Set down the records again, keeping each line exactly as it is.

[Stored records]
------------------------------
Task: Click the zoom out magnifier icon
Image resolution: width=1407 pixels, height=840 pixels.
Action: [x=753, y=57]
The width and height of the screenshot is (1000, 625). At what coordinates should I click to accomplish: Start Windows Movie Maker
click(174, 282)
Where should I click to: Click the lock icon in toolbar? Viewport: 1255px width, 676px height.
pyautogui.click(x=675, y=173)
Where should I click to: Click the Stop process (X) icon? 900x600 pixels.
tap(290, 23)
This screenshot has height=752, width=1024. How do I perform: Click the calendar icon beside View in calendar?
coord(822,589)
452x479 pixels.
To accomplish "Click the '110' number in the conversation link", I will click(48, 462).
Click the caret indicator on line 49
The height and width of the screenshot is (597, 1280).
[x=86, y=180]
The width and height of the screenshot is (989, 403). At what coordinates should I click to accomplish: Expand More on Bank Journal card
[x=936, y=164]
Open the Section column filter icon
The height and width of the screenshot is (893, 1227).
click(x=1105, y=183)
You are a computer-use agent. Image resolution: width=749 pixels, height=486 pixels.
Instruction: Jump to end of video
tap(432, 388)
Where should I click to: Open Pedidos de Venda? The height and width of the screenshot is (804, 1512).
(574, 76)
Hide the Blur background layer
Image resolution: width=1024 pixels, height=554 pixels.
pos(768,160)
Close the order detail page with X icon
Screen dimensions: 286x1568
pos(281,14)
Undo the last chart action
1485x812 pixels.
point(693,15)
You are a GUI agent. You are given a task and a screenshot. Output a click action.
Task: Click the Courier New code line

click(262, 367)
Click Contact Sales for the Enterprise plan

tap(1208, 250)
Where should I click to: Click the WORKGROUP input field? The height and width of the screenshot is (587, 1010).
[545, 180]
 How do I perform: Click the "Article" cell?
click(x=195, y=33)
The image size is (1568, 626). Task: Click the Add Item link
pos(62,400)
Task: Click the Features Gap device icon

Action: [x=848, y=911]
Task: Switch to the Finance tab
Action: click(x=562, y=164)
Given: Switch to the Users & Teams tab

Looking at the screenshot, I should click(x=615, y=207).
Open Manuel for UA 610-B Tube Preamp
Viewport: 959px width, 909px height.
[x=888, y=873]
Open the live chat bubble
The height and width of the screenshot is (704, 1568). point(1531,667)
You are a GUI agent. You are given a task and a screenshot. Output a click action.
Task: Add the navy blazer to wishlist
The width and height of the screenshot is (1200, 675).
------------------------------
SOLUTION TO THE PROBLEM:
Task: Click the zoom out magnifier icon
Image resolution: width=1407 pixels, height=840 pixels.
Action: [x=753, y=57]
The width and height of the screenshot is (1000, 625). At what coordinates should I click to accomplish: Start Windows Movie Maker
click(174, 282)
Where should I click to: Click the lock icon in toolbar? Viewport: 1255px width, 676px height.
pyautogui.click(x=675, y=173)
Where should I click to: Click the Stop process (X) icon? 900x600 pixels.
tap(290, 23)
This screenshot has height=752, width=1024. How do I perform: Click the calendar icon beside View in calendar?
coord(822,589)
452x479 pixels.
To accomplish "Click the '110' number in the conversation link", I will click(48, 462).
Click the caret indicator on line 49
The height and width of the screenshot is (597, 1280).
[x=86, y=180]
The width and height of the screenshot is (989, 403). At what coordinates should I click to accomplish: Expand More on Bank Journal card
[x=936, y=164]
Open the Section column filter icon
The height and width of the screenshot is (893, 1227).
click(x=1105, y=183)
You are a computer-use agent. Image resolution: width=749 pixels, height=486 pixels.
Instruction: Jump to end of video
tap(432, 388)
Where should I click to: Open Pedidos de Venda? The height and width of the screenshot is (804, 1512).
(574, 76)
Hide the Blur background layer
Image resolution: width=1024 pixels, height=554 pixels.
pos(768,160)
Close the order detail page with X icon
Screen dimensions: 286x1568
pos(281,14)
Undo the last chart action
1485x812 pixels.
point(693,15)
You are a GUI agent. You are given a task and a screenshot. Output a click action.
Task: Click the Courier New code line

click(262, 367)
Click Contact Sales for the Enterprise plan

tap(1208, 250)
Where should I click to: Click the WORKGROUP input field? The height and width of the screenshot is (587, 1010).
[545, 180]
 How do I perform: Click the "Article" cell?
click(x=195, y=33)
The image size is (1568, 626). Task: Click the Add Item link
pos(62,400)
Task: Click the Features Gap device icon

Action: [x=848, y=911]
Task: Switch to the Finance tab
Action: click(x=562, y=164)
Given: Switch to the Users & Teams tab

Looking at the screenshot, I should click(x=615, y=207).
Open Manuel for UA 610-B Tube Preamp
Viewport: 959px width, 909px height.
[x=888, y=873]
Open the live chat bubble
The height and width of the screenshot is (704, 1568). point(1531,667)
You are a GUI agent. You are given a task and a screenshot. Output a click action.
Task: Add the navy blazer to wishlist
The width and height of the screenshot is (1200, 675).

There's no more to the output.